▸ **EXTRACTED TEXT**
Achieving precision analog to digital conversion in test and measurement applications
The control loops of industrial automation equipment rely on a constant stream of data on which to act. Most data comes from our analog world and is collected by different sensor types. Analog sensor data needs to be converted into the digital domain before control systems can use it to adjust the feedback loop.
Instrumentation systems take the raw sensor data, amplify it, condition the signals to remove unwanted artefacts, and then analog to digital converters process the data ready for digital control systems. To achieve conversion accuracy, signal conditioning circuits must keep any system-generated errors to an absolute minimum since it can generate false or inaccurate sensor operations and readings.
This article delves into instrumentation and test applications used for industrial applications. We explain the analog to digital conversion process and some of the sources of noise that can impact the accuracy of conversion, including noise from the power supply. Power protection using a programmable electronic fuse is also discussed.
Closed-loop industrial control systems
Control loops are all around us. Our domestic heating system is an excellent example of a closed control loop. A wall-mounted thermostat senses the ambient temperature and turns the heating on or off according to the desired temperature.
Figure 1 highlights the basic principles of a closed-loop system. The process is the action of heating and maintaining the home at the desired temperature, and the controller is your central heating control unit. The final control device is your boiler or furnace that pumps hot water around radiators or blows hot air through ducts. The measuring device is the temperature sensor.
Figure 1 - The basic concept of a closed-loop control system (source EBV)
The process might be more complex in an industrial context, perhaps involving sensing multiple variables (pressure, flow rate, and movement) and several controlling devices (motors, actuators, safety gates, etc.), but the basic concepts remain the same.
Instrumentation system architecture
A perfect control loop, however, is difficult to achieve. For example, the controller switches off the boiler once the thermostat has reached the desired temperature in our home heating scenario. In reality, there is still latent heat in the radiators, so the ambient temperature continues to rise. If the controller also manages the air conditioning, it might activate a cooling action, resulting in an oscillatory control loop and an unstable system. For many industrial processes, parameters such as temperature need to be finely controlled, so sensor resolution accuracy is crucial. Also, industrial environments tend to be electrically noisy, so mitigating noise from causing poor measurements is imperative.

▸ **GIVEN DATA**
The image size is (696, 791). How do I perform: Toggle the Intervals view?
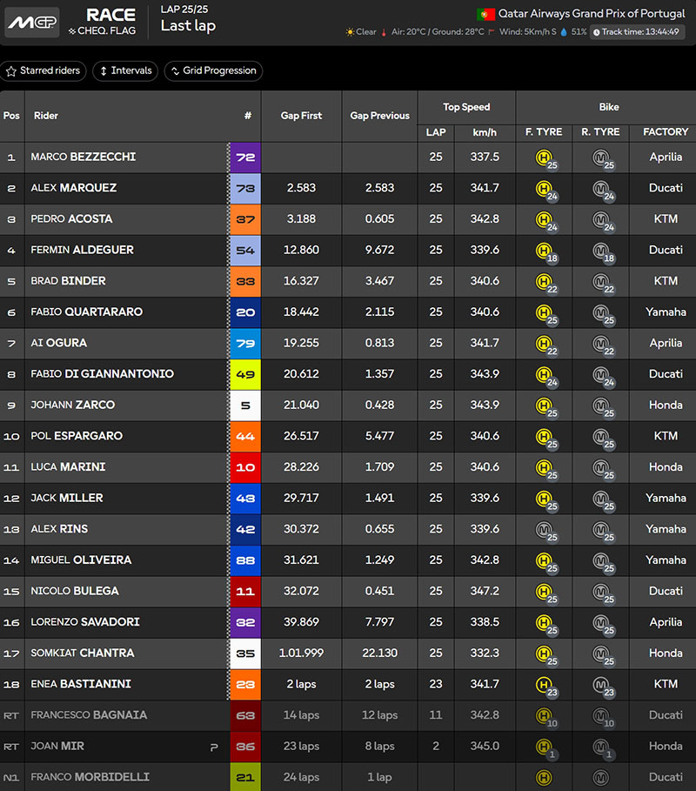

▸ **PROBLEM TO SOLVE**
From the article on precision analog to digital conversion, repeat word for word the passage that begins with "Figure 1 highlights" and ends with "remain the same.".

▸ **TASK OUTPUT**
Figure 1 highlights the basic principles of a closed-loop system. The process is the action of heating and maintaining the home at the desired temperature, and the controller is your central heating control unit. The final control device is your boiler or furnace that pumps hot water around radiators or blows hot air through ducts. The measuring device is the temperature sensor.
Figure 1 - The basic concept of a closed-loop control system (source EBV)
The process might be more complex in an industrial context, perhaps involving sensing multiple variables (pressure, flow rate, and movement) and several controlling devices (motors, actuators, safety gates, etc.), but the basic concepts remain the same.